City Region Deal funding secured for University of Edinburgh health research hub
Almost £50 million of funding has been agreed for a Data-Driven Innovation Hub led by the University of Edinburgh after the project’s business case was accepted by the City Region Deal Joint Committee.
The committee has officially approved £49.2m towards the new Usher Institute building, which is expected to cost £68m in total. The balance is being funded by the University of Edinburgh.
The new Usher Institute building, to be based at Edinburgh BioQuarter, is being designed by architects Hassell Studio. It will provide a base for members of the Usher Institute including the Edinburgh Clinical Trials Unit, as well as partners and start-up companies working in the field of data-driven innovation in health and social care. It is due to open in 2023.
Colan Mehaffey, chief operating officer of the Data-Driven Innovation Programme at the Usher Institute, said: “Through the Usher Institute, over the lifetime of the programme, we will engage and train over 20,000 students and health and social care professionals in the application of data. We will undertake health and social care research projects worth £138m.
“We will engage with 280 public, private and third sector organisations, we will develop a comprehensive health and social care data resource that will curate and make accessible around 270 new health and social care data assets. We will establish 49 new DDI health and social care companies in the Edinburgh and south east Scotland region.”
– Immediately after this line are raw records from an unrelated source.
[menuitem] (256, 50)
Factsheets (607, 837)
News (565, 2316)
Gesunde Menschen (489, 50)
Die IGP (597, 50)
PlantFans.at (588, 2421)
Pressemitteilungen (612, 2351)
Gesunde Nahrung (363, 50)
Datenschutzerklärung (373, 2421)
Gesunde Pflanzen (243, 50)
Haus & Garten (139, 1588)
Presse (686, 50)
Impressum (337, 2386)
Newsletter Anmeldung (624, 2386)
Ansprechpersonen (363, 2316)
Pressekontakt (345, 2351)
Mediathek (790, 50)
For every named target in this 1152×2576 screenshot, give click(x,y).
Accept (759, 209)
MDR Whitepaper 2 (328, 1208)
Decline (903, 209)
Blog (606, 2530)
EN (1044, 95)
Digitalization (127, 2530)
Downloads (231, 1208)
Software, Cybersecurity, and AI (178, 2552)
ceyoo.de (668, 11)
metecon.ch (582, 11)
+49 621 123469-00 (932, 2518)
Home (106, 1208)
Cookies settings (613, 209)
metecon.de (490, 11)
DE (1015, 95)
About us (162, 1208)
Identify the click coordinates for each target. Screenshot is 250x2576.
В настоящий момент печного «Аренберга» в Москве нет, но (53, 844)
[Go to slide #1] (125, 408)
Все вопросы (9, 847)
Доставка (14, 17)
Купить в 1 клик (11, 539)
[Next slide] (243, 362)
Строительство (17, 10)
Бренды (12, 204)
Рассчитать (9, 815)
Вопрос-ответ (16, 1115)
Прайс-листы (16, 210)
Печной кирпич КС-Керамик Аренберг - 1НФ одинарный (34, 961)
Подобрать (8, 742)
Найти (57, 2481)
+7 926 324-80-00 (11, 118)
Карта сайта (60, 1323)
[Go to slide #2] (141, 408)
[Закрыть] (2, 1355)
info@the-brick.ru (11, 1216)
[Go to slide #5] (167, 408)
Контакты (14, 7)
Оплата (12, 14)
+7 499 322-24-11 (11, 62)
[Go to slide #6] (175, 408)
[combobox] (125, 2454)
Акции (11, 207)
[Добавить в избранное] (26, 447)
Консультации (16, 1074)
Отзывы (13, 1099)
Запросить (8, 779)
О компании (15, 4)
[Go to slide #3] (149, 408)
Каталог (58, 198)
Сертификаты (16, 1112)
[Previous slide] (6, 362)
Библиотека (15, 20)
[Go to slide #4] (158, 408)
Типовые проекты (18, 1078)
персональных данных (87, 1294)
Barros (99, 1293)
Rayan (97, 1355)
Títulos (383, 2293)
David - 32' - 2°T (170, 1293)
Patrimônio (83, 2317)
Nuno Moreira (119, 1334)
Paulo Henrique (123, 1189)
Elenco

Professor Aziz Sheikh, director of the Usher Institute, added: “Our vision is to create a world-leading innovation hub where public, private and third sectors collaborate to enable data-driven advances in the delivery of health and social care.
“Through these collaborations, the Usher Institute will support a data-driven approach to the prevention, diagnosis and management of conditions, help improve health and social care provision in the city region and enable the development of a world-leading learning system for health and social care that can potentially be scaled across Scotland and the UK.”